Update the items below by replacing every "Viewport" with "Screen size", leaving everything else unchanged.

[Stored entries]
══════

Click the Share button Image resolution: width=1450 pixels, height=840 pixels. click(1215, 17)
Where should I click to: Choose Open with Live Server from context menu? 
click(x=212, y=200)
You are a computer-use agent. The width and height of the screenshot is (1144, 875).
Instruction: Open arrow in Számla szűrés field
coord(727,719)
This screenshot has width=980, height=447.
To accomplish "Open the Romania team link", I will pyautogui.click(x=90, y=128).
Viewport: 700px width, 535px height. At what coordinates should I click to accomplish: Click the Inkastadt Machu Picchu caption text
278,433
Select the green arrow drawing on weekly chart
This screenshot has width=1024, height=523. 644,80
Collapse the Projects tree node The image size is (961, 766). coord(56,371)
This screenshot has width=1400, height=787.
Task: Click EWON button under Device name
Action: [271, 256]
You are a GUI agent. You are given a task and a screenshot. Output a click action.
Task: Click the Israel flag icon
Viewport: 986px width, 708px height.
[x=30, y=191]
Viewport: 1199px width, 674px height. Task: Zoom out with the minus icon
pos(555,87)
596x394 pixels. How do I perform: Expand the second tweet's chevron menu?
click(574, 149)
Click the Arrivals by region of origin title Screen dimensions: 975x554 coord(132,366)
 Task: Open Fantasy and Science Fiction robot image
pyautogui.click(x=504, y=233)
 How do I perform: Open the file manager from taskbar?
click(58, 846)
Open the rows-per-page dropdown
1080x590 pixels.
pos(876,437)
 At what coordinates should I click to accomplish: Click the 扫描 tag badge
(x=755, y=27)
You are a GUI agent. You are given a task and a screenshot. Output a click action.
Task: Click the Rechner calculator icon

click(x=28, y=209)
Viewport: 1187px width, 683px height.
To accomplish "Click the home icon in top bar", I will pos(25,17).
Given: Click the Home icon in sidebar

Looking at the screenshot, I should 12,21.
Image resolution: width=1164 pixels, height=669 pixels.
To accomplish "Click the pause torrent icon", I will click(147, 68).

══════

* TASK RESULT *
Click the Share button Image resolution: width=1450 pixels, height=840 pixels. click(1215, 17)
Where should I click to: Choose Open with Live Server from context menu? 
click(x=212, y=200)
You are a computer-use agent. The width and height of the screenshot is (1144, 875).
Instruction: Open arrow in Számla szűrés field
coord(727,719)
This screenshot has width=980, height=447.
To accomplish "Open the Romania team link", I will pyautogui.click(x=90, y=128).
Screen size: 700px width, 535px height. At what coordinates should I click to accomplish: Click the Inkastadt Machu Picchu caption text
278,433
Select the green arrow drawing on weekly chart
This screenshot has width=1024, height=523. 644,80
Collapse the Projects tree node The image size is (961, 766). coord(56,371)
This screenshot has width=1400, height=787.
Task: Click EWON button under Device name
Action: [271, 256]
You are a GUI agent. You are given a task and a screenshot. Output a click action.
Task: Click the Israel flag icon
Screen size: 986px width, 708px height.
[x=30, y=191]
Screen size: 1199px width, 674px height. Task: Zoom out with the minus icon
pos(555,87)
596x394 pixels. How do I perform: Expand the second tweet's chevron menu?
click(574, 149)
Click the Arrivals by region of origin title Screen dimensions: 975x554 coord(132,366)
 Task: Open Fantasy and Science Fiction robot image
pyautogui.click(x=504, y=233)
 How do I perform: Open the file manager from taskbar?
click(58, 846)
Open the rows-per-page dropdown
1080x590 pixels.
pos(876,437)
 At what coordinates should I click to accomplish: Click the 扫描 tag badge
(x=755, y=27)
You are a GUI agent. You are given a task and a screenshot. Output a click action.
Task: Click the Rechner calculator icon

click(x=28, y=209)
Screen size: 1187px width, 683px height.
To accomplish "Click the home icon in top bar", I will pos(25,17).
Given: Click the Home icon in sidebar

Looking at the screenshot, I should 12,21.
Image resolution: width=1164 pixels, height=669 pixels.
To accomplish "Click the pause torrent icon", I will click(147, 68).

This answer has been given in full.